DIÁRIO DE UM CRONISTA

Ex-herói — A terceira morte de Sergio Moro

Paulo Briguet · 22 de Maio de 2024 às 15:17 ·

Um gato morre sete vezes, um traidor morre três. Ou: A melancólica trajetória de um ex-herói brasileiro

“Conheço as tuas obras: não és nem frio nem quente. Oxalá fosses frio ou quente! Mas, como és morno, nem frio nem quente, vou vomitar-te.”
(Apocalipse 3, 15-16)

Sergio Moro é o tipo mais melancólico dos heróis: o ex-herói. O vilão e o anti-herói têm o seu público; o covarde às vezes merece compaixão; o pobre-diabo, esse herói sem nenhum caráter que encontramos na literatura brasileira, desperta-nos alguma simpatia. Não é assim com o ex-herói; tudo que ele inspira é o desprezo, a chacota, a irrisão. Ex-herói é aquele que um dia nos deu alguma esperança e pareceu merecer o nosso elogio, mas falhou miseravelmente. Há um verso de Manuel Bandeira que poderia ser aplicado ao ex-herói, como frase lapidar: “A vida inteira que podia ter sido e que não foi”.

O ex-herói representa as mentiras em que acreditamos durante certo tempo, e que ao serem desfeitas abriram feridas em nossa alma. Ao contemplarmos a figura do ex-herói, essas cicatrizes da desilusão voltam a doer, e por isso a sua presença nos é insalubre. Ele perfaz a imagem dos nossos erros, da nossa burrice, da nossa ingenuidade. O olhar do ex-herói é uma fresta por onde passa a luz sombria do Pecado Original; seu sorriso faz lembrar a roda dos escarnecedores; sua voz fina traz notícias do reino das trevas.

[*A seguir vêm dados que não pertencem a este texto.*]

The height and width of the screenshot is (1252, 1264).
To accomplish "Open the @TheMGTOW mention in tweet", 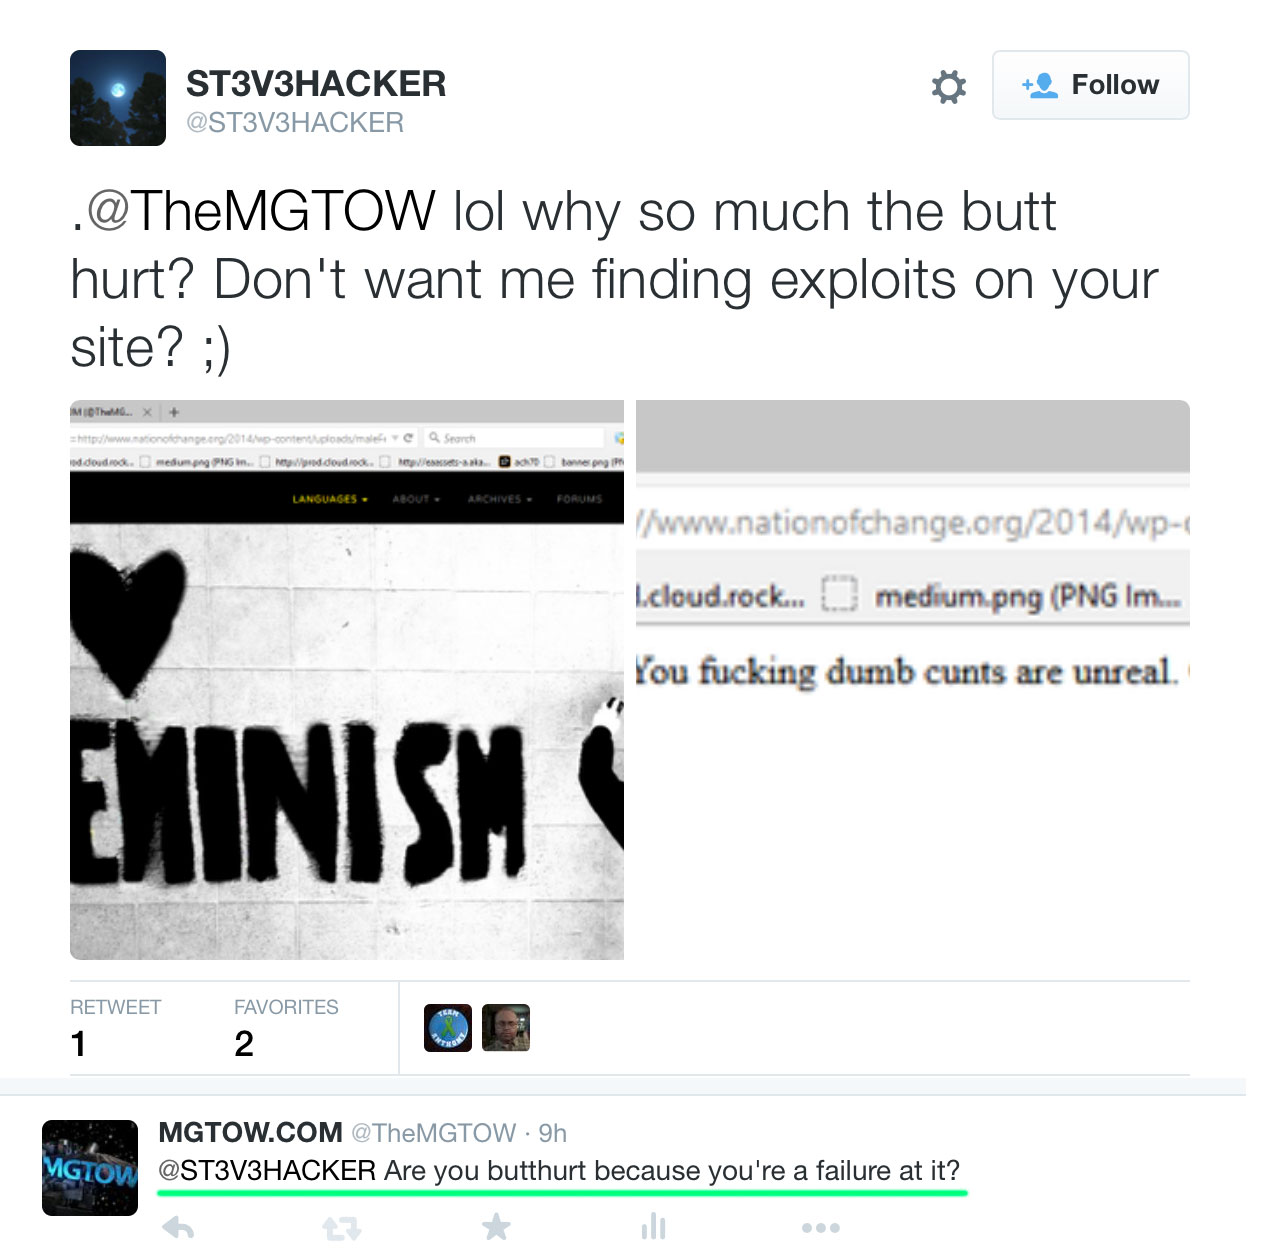I will pyautogui.click(x=261, y=212).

Se herói é aquele cujos feitos não podem ser revogados pela morte, o ex-herói é aquele cuja morte revoga todos os seus feitos. Se herói é aquele que entrega a própria vida em sacrifício pelos outros, ex-herói é aquele que sacrifica os outros para garantir sua própria vida. Se herói é aquele que desce aos infernos e ascende aos céus, ex-herói é aquele promete os céus e entrega o inferno.

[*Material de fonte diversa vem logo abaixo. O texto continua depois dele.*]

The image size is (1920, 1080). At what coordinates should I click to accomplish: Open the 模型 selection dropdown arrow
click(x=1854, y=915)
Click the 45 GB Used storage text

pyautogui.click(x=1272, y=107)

O antônimo de herói não é bandido é ex-herói. Porque do bandido nós nunca esperamos nada, só o pior; e, portanto, tomamos as devidas precauções para dele nos protegermos. Com o ex-herói acontece diferente: dele, um dia, nós esperamos alguma coisa. O famigerado prefixo ex vem da antiquíssima raiz indo-europeia eghs, que depois daria origem ao grego ek e ao latim ex. Todos possuem o mesmo sentido: para fora, tirado de, que não é mais. Refere-se a algo que fazia parte de uma unidade, porém se desintegrou. É o fragmento, o caco, a escória, o átomo de Demócrito perdido em um universo absurdo. O ex-herói é algo assim como uma ex-fé, uma ex-esperança, um ex-amor. Pior que uma apostasia, que um desespero, que um ódio, o ex-herói é um vazio perdido na memória. Por uma lei da estrutura da realidade, o que acontece não pode desacontecer; portanto, o ex-herói não pode voltar a ser herói. Isso só seria possível se ele pedisse perdão pelos seus pecados. Mas cadê a coragem do ex-herói para pedir perdão?

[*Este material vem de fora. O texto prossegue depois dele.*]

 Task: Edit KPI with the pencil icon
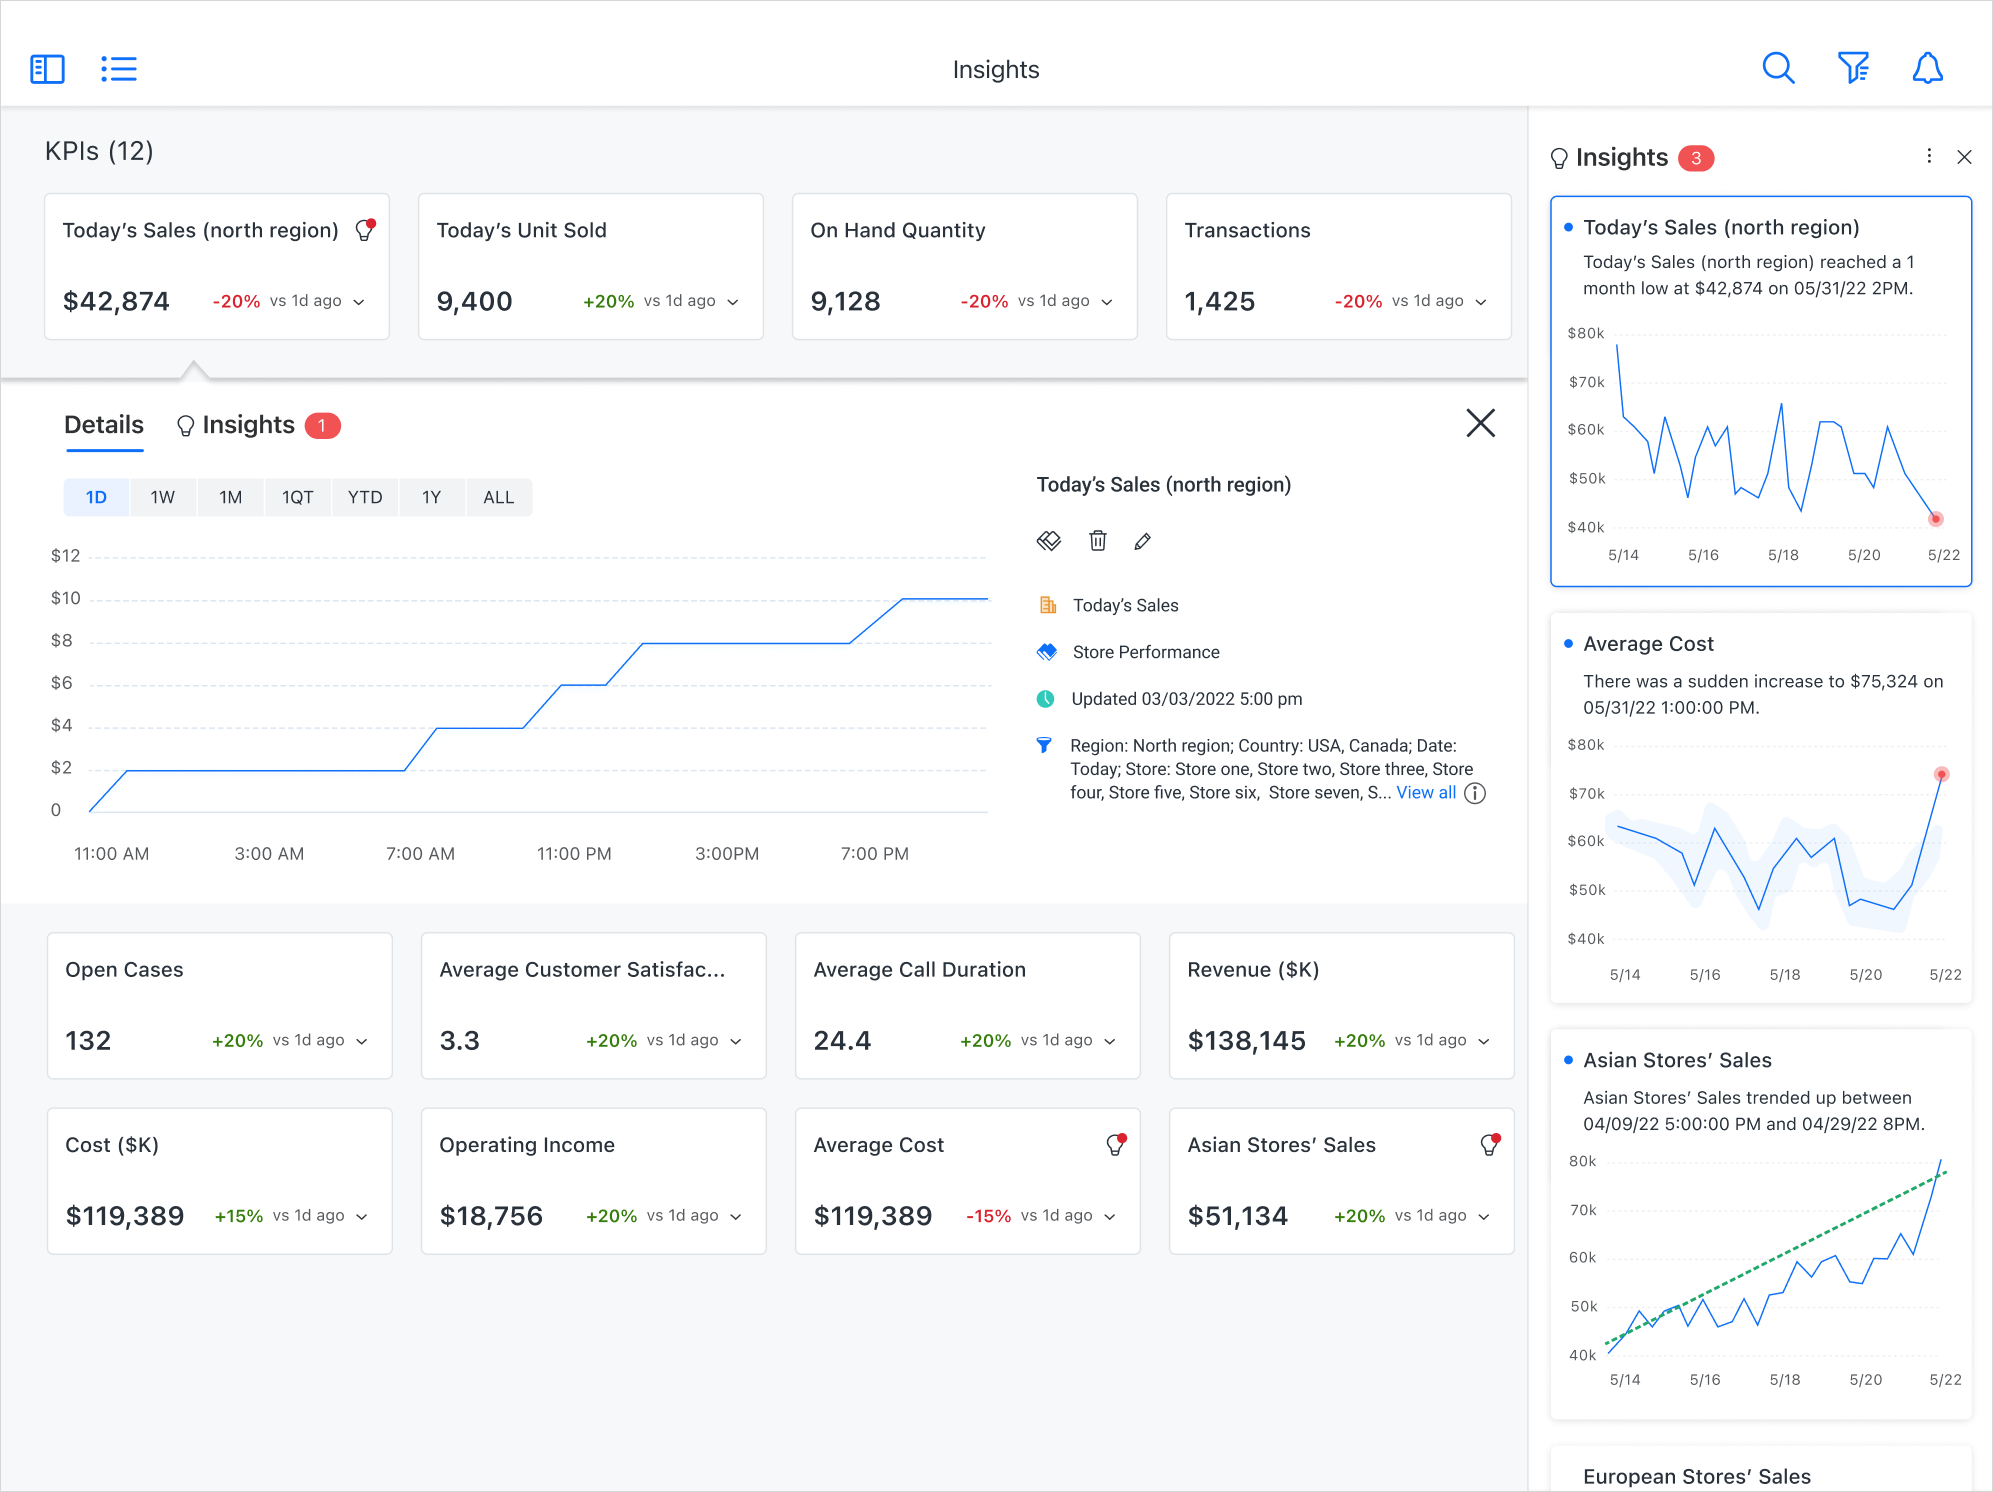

Não foi por acaso que a absolvição de Sergio Moro ocorreu no mesmo dia em que as sentenças de José Dirceu e Marcelo Odebrecht foram anuladas. Na inversão ontológica sob a qual estamos vivendo, o patronato do poder precisa igualar o ex-herói aos ex-condenados. A mensagem tem um destinatário: todos nós, mortais comuns. Se insistirmos em lembrar que o ex-herói é um traidor e os ex-condenados cometeram crimes, seremos transformados em ex-pessoas.

Ao ex-herói, no entanto, não custa lembrar: no tribunal que o absolveu, não existe perdão. Cedo ou tarde, a condenação virá. E volto a dizer: ninguém vai chorar por ele.

Paulo Briguet é escritor e editor-chefe do BSM.